A Second Look at Pairing Cheese and Wine
By Special Guest Blogger, Eric Ewers
- Cliff House Sommelier & Author of "Wine Flights of Fancy"
As classic as can be, wine and cheese pairings are an integral part of our collective gastronomic heritage. Enjoying this historic combination offers a glimpse of the thoughts, desires, and needs of our ancient ancestors; connecting tomorrow’s lunch with yesterday’s distant forefathers. In an effort to provide continuity with our past - and to facilitate a heightened daily experience - I offer some classic pairings that expand not only our dining pleasure, but also our sense of belonging.
First, let’s address some basic rules you can follow if unsure of a particular pairing. Younger, softer cheese often pairs well with a light bodied, off dry-to-dry style of white wine. On the other hand, older, harder cheese is typically best with a dry white wine that shows a little more body. Sweetness in a cheese pairs well with sweetness in a wine, and a salty cheese is usually best served with a tart wine of high acidity. Red wines, it turns out, are a little trickier to pair. A good, although general rule: lighter cheese is best with a red wine of high acidity and soft tannins, while a robust cheese works nicely with a tannic red wine of light acidity.
Lets get to some pairings. Gruyere is a hard, yellow cheese from Switzerland made from unpasteurized cows milk. In its youth, Gruyere has a delicate, salty-sweet flavor that is best complimented by semi-sweet, light-bodied white wines – think domestic Muscat or Argentine Torrontés. As Gruyere ages, it develops a bolder, earthy quality best complimented by a dry, full-bodied white wine. Un-oaked Chardonnay works well, with Chablis being a perfect match.
From Mexico we get Cotija, a hard, cows milk cheese with salty, grassy flavors in youth that develop into savory, parmesan-like flavors with age.
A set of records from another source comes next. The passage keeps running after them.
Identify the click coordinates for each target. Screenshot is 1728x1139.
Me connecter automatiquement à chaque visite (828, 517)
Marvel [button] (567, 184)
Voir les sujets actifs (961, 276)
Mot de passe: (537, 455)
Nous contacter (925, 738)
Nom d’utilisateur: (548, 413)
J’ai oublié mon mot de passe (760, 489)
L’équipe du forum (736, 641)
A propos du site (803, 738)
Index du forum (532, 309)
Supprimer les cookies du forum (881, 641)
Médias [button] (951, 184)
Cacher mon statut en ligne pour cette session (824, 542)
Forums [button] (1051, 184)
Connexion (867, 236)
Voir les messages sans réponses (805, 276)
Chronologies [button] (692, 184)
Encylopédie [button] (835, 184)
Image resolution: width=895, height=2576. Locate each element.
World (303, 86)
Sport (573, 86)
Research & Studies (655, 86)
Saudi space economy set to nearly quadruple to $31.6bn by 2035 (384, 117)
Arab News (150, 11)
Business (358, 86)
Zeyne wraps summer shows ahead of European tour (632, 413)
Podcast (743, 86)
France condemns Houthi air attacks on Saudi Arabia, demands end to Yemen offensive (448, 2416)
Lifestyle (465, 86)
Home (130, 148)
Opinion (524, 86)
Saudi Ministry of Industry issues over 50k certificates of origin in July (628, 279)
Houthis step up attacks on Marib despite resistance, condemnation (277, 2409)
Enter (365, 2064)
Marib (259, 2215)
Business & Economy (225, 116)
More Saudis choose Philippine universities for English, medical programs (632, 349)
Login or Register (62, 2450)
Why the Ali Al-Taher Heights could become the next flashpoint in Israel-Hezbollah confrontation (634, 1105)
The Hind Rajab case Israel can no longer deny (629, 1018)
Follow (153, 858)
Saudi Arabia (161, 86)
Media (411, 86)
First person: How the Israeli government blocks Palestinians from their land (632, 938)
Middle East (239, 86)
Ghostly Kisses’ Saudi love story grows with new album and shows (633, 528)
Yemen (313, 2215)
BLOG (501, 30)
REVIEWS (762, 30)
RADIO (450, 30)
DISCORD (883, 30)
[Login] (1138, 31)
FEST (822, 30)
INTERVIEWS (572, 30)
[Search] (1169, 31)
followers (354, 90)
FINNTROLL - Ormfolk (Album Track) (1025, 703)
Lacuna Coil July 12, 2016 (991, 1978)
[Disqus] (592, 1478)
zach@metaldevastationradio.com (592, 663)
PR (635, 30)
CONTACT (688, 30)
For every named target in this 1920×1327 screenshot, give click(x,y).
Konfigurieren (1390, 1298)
To compliment the salty nature of this cheese look for a light to medium bodied white wine, with high acidity and low sugar. Rieslings from Austria or from the Alsace region of France work great here, as well as – and this should be almost intuitive – Corona with a good squeeze of lime.
So lets talk Spain. From La Mancha, the heartland of Spain, hails Manchego. Made from ewe’s milk, Manchego is aged at least two months, and often for two years or more. This firm, buttery cheese develops a pronounced earthy and nutty flavor with time, as well as - dare I say it - the subtle bouquet of vaquero saddle. While many indigenous Spanish red wines will complement Manchego, I recommend a nice Rioja or Ribera del Duero for an expressive, local example of the Tempranillo and Garnache varietals. With lower acidity, supple tannins, and aromas of sweet tobacco and leather, these wines will complement Manchego’s earthy, nutty, and yes, slightly sweaty flavors.
On to our just desserts, and this, you really must try. From the tiny King Island, off the coast of Tasmania, comes Roaring Forties Blue. This pasteurized, cows milk cheese is aged a mere four to five weeks before being dipped in thick, black wax. The seal created causes an anaerobic environment that halts further aging of the cheese. For this reason, Roaring Forties Blue is a sweet, creamy, and delicate blue cheese with a gentle, nutty flavor. Two words – Tawny Port. With their respective sweet and nutty qualities, this wine and cheese create a haunting echo of one another - while the smooth and creamy Roaring Forties Blue gentles the sting of Tawny Ports’ high alcohol content.
I hope you have the opportunity to try these combinations, and to enjoy a little piece of where we’re from. Be sure to keep in mind, however, that taste is subjective and your own palate should always be the final authority. Enjoy.